WHAT IS EXPECTED:
Would you copy only the lines below, from the one containing "The image size" through the very last one, leaving the pictures out?
DATA below:
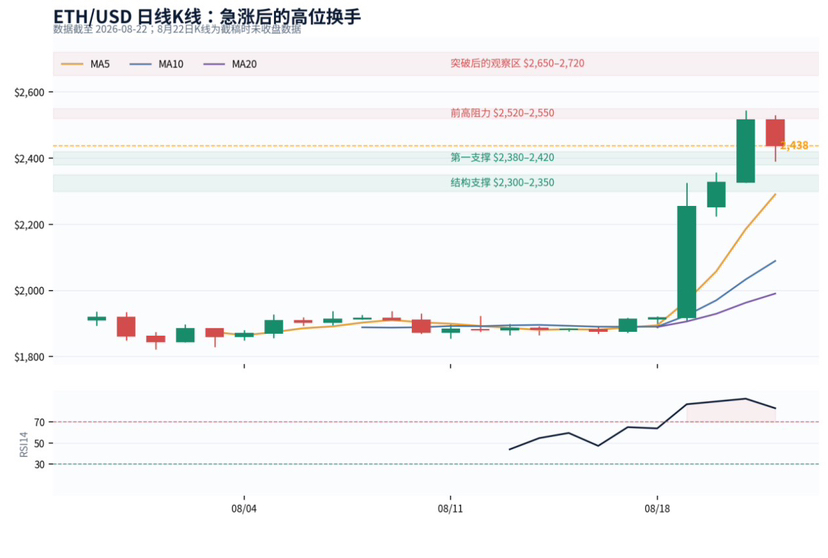The height and width of the screenshot is (558, 828).
Task: Click the RSI14 axis label
Action: point(24,444)
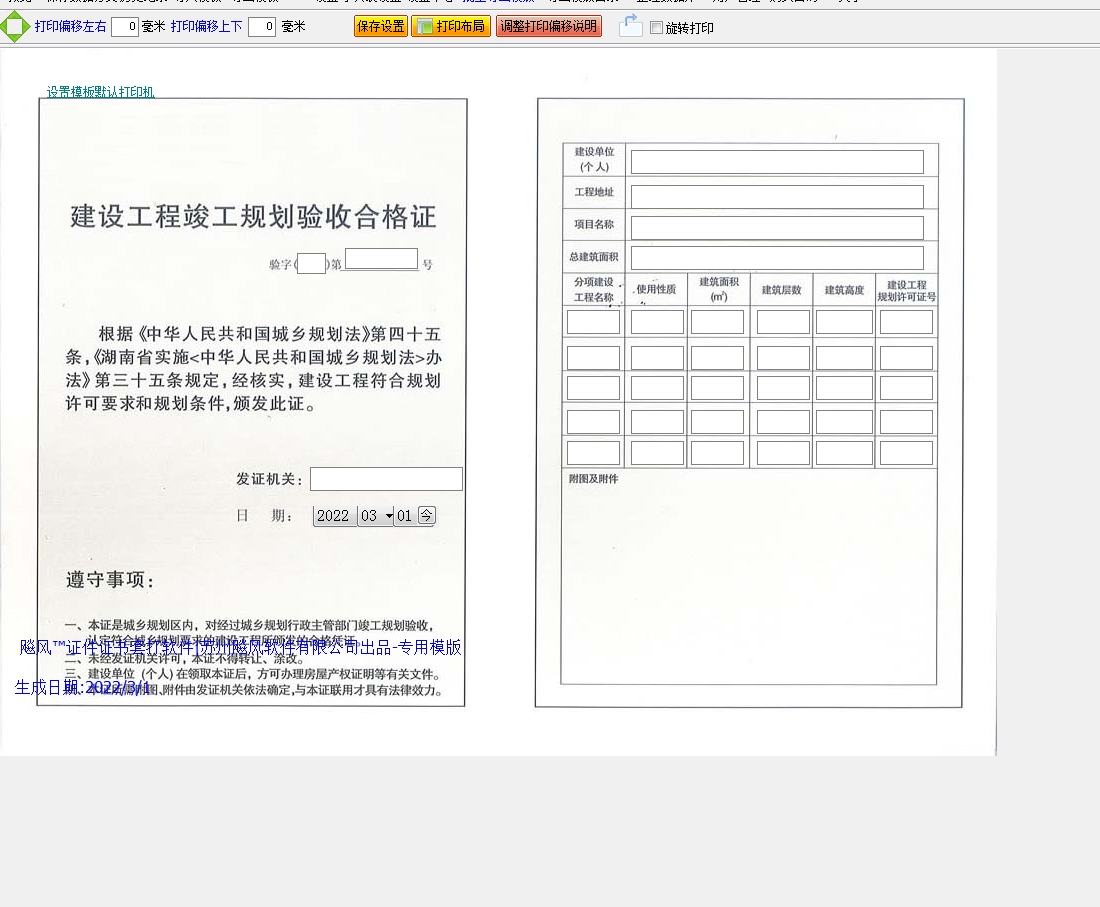Click the rotate arrow icon beside 旋转打印
Viewport: 1100px width, 907px height.
coord(630,27)
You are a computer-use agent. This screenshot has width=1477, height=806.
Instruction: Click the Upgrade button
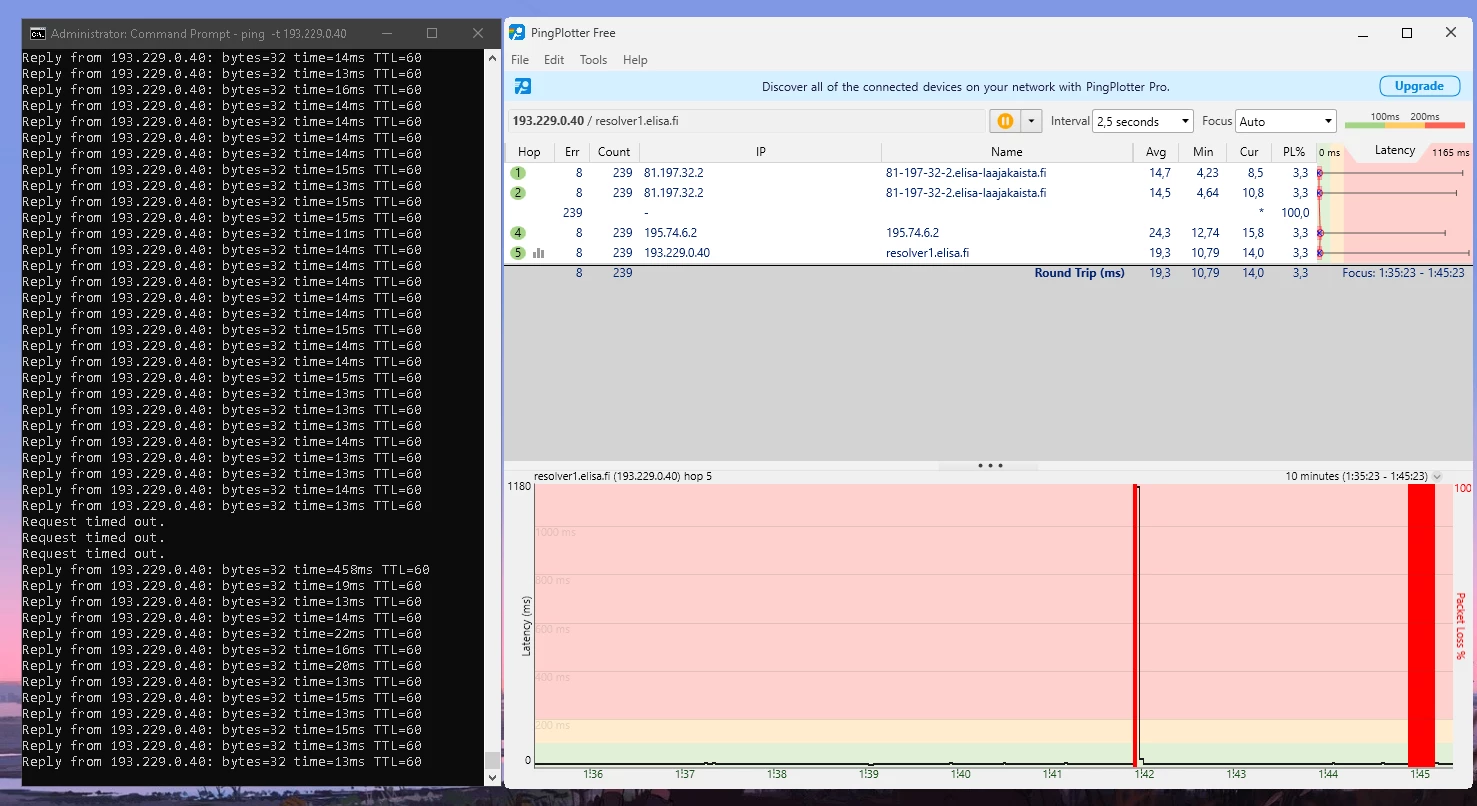coord(1418,86)
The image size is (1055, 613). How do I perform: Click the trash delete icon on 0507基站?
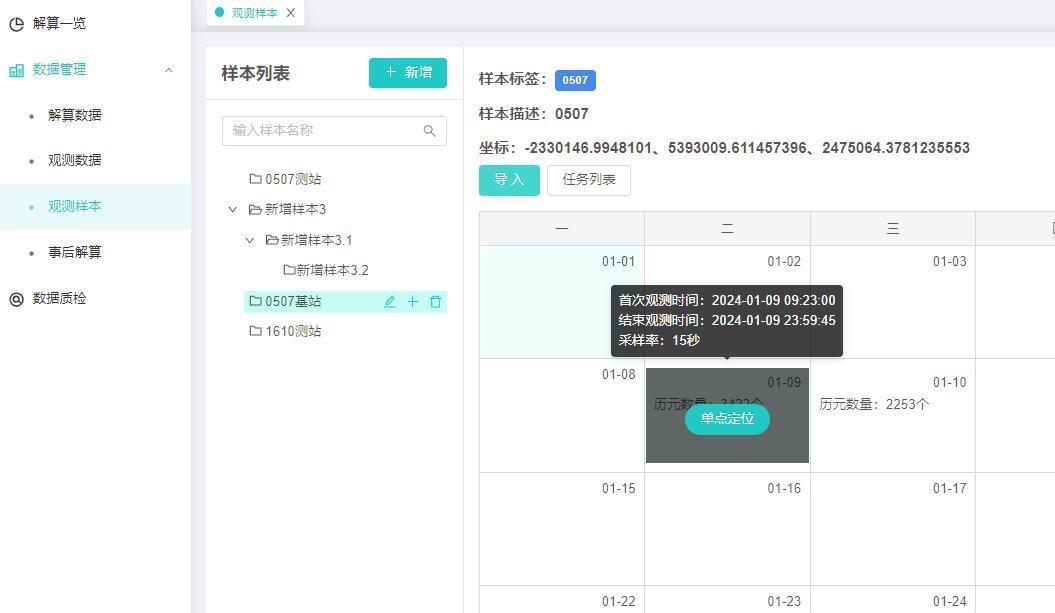pyautogui.click(x=435, y=301)
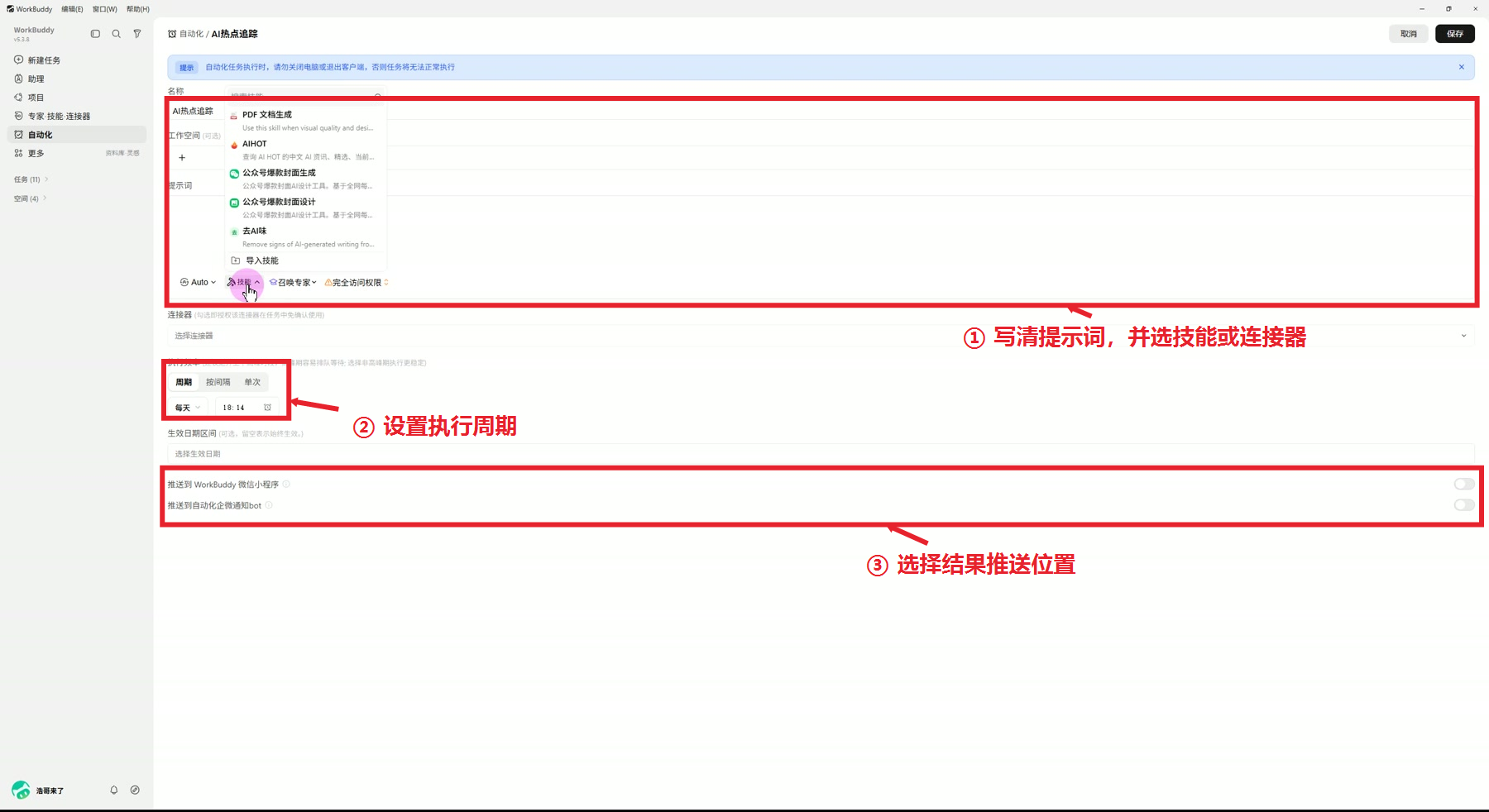Click the plus icon to add workspace

[x=182, y=157]
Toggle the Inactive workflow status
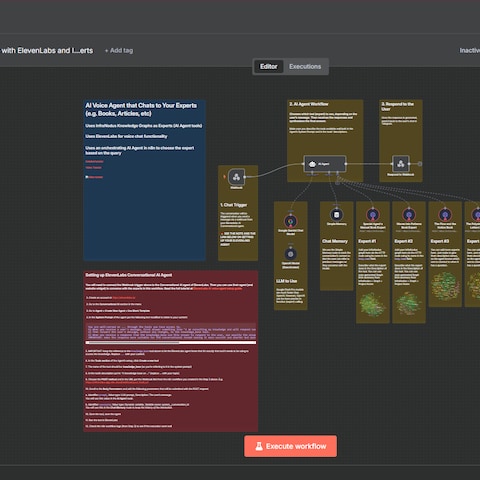This screenshot has width=480, height=480. coord(470,50)
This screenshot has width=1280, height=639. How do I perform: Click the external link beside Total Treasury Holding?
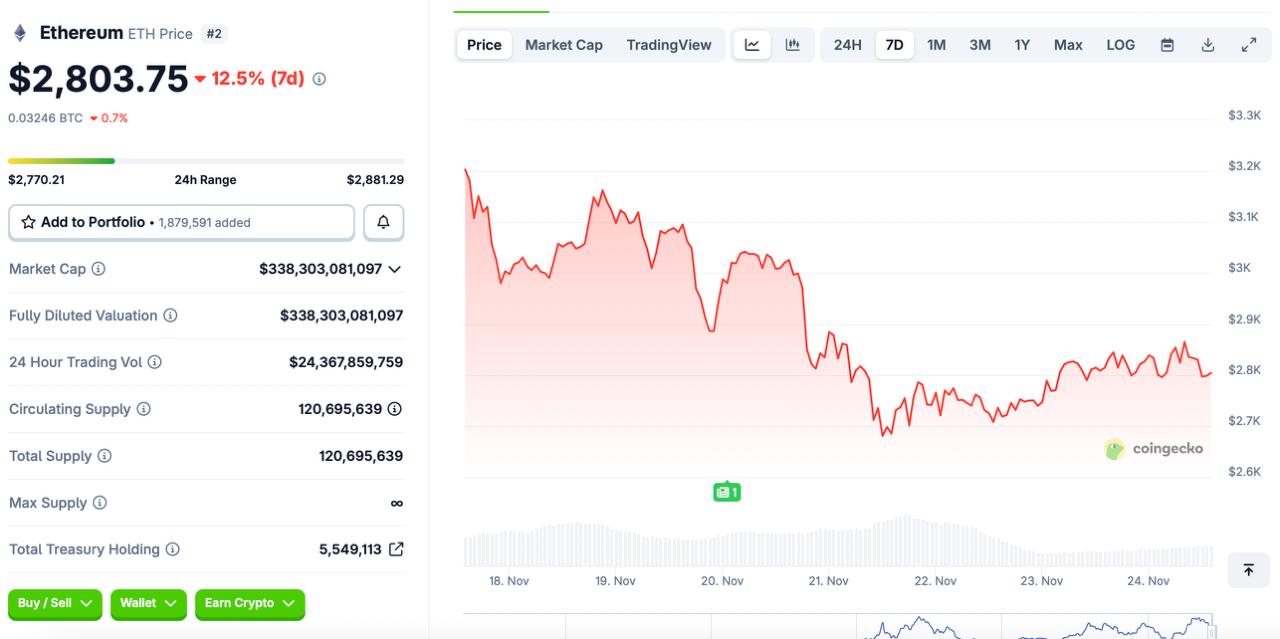click(395, 548)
End of DATA.
SOLUTION FOR THIS PROBLEM:
The image size is (1055, 613). How do I perform: Click the trash delete icon on 0507基站?
pyautogui.click(x=435, y=301)
Click the plus icon to add workspace

[x=182, y=157]
Toggle the Inactive workflow status
This screenshot has width=480, height=480. coord(470,50)
This screenshot has width=1280, height=639. How do I perform: Click the external link beside Total Treasury Holding?
click(395, 548)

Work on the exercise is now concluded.